The debut middle-grade graphic novel Oh My Gods!, co-written by Toronto comic book scribe Stephanie Cooke and New Jersey–based Insha Fitzpatrick, delivers light-hearted lessons in friendship and ancient mythology. In this promising series opener, 13-year-old Karen heads to Greece to reconnect with Zed, her eccentric and über-wealthy father. On her first day at Mount Olympus Junior High, Karen is confused by the “fancy-arts school” amenities like the Pegasus stables and is stumped by curriculum that includes a recitation of “all the members of the Grecian oligarchy of 384 BC.” When she runs into a centaur in the cafeteria, she naively figures the student body must be big into method acting. Karen is equally perplexing to her classmates, several of whom ask her, “Sorry, what’s your name again? Is that short for something?”

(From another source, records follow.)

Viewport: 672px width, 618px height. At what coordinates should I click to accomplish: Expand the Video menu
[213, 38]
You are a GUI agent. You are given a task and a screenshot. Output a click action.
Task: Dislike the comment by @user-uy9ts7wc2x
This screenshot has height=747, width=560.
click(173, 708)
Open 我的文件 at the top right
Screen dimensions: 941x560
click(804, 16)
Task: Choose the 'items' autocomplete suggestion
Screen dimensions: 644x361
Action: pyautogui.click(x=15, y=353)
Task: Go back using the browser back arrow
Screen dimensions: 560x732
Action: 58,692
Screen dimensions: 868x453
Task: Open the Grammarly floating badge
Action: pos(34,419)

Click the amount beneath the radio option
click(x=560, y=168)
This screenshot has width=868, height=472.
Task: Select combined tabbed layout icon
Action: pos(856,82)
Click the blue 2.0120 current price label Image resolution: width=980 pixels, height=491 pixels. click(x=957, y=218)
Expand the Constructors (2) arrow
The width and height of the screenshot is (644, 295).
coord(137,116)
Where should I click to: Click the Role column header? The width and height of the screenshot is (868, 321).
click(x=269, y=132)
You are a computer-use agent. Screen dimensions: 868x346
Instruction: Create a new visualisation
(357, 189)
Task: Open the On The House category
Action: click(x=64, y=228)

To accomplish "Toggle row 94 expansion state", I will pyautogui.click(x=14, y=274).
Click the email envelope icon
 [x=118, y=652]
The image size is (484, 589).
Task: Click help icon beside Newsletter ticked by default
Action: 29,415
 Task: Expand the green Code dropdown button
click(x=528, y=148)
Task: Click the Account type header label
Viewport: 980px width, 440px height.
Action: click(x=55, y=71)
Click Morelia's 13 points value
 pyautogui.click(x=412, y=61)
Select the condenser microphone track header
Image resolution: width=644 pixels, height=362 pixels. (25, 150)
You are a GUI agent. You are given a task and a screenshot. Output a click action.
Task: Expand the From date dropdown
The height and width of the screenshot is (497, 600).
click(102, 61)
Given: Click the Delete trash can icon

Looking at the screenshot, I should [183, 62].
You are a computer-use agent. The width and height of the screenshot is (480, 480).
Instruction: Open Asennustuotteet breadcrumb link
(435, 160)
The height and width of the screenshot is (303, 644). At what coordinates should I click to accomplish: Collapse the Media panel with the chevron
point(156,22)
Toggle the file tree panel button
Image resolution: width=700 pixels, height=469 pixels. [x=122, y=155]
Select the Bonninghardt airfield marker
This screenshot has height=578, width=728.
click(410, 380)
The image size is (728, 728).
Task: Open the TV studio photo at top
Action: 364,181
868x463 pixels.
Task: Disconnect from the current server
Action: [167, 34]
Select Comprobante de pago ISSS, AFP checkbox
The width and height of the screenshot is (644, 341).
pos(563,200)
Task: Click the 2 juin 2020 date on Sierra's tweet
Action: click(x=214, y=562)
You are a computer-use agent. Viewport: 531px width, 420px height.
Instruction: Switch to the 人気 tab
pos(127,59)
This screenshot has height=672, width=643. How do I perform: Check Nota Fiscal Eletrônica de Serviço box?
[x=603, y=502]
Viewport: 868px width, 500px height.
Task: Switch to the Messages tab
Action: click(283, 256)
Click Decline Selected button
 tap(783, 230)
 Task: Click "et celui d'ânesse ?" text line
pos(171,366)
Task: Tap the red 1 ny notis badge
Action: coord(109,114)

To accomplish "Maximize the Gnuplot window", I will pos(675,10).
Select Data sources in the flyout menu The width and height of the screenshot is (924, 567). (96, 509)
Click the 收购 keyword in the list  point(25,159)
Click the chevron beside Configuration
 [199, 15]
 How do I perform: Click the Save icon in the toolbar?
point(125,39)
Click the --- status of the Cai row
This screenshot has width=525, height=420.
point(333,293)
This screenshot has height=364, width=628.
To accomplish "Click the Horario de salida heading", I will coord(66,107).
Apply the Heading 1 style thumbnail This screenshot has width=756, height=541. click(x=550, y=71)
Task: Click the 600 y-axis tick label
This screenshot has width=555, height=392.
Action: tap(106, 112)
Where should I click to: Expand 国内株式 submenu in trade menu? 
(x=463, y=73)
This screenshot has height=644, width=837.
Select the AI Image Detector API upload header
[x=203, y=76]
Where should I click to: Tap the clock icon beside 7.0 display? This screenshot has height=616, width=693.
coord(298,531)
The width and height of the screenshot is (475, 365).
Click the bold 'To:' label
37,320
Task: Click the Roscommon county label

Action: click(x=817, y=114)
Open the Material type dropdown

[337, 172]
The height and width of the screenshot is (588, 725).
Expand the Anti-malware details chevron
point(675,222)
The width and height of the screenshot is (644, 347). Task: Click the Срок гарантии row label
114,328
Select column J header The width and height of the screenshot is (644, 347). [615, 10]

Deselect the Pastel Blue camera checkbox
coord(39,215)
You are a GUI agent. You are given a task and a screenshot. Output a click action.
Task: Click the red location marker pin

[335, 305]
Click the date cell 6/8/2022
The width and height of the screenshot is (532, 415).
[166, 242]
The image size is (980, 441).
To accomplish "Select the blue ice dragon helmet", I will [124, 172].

While the running gags are funny and lay the necessary groundwork, Percy Jackson–savvy readers may wonder what in the River Styx took Karen so long to realize she is actually hanging out with the immortals of the Ancient Greek pantheon and that she herself is a demigod. Despite the generation gap, Gen-Z Karen bonds with Zed, who is a caring, enthusiastic parent with a penchant for dorky dad jokes and vintage technology, like the pager attached to his belt. The plot hits its stride when the action turns to solving the mystery of who is turning students into stone statues.
Juliana Moon’s cheery cartoon artwork features clean lines, filled in with bright, saturated colours. Karen’s new pals – the Greek Gods Squad – are well scrubbed and relatable, including hunky, long-haired, guitar-playing Apollo (Pol) and his sister Artemis (Art), a straight shooter in both her no-nonsense attitude and her archery skills. There’s a handy crib sheet on the main characters that resembles notes passed in class, adorned with doodles and Karen’s true feelings scribbled in the margins.
In a tidy and satisfying resolution, Karen accepts herself (“The scariest thing in the world is being different. But sometimes … it’s pretty great”) and learns when you get to know someone, you often discover another story behind the standard myth.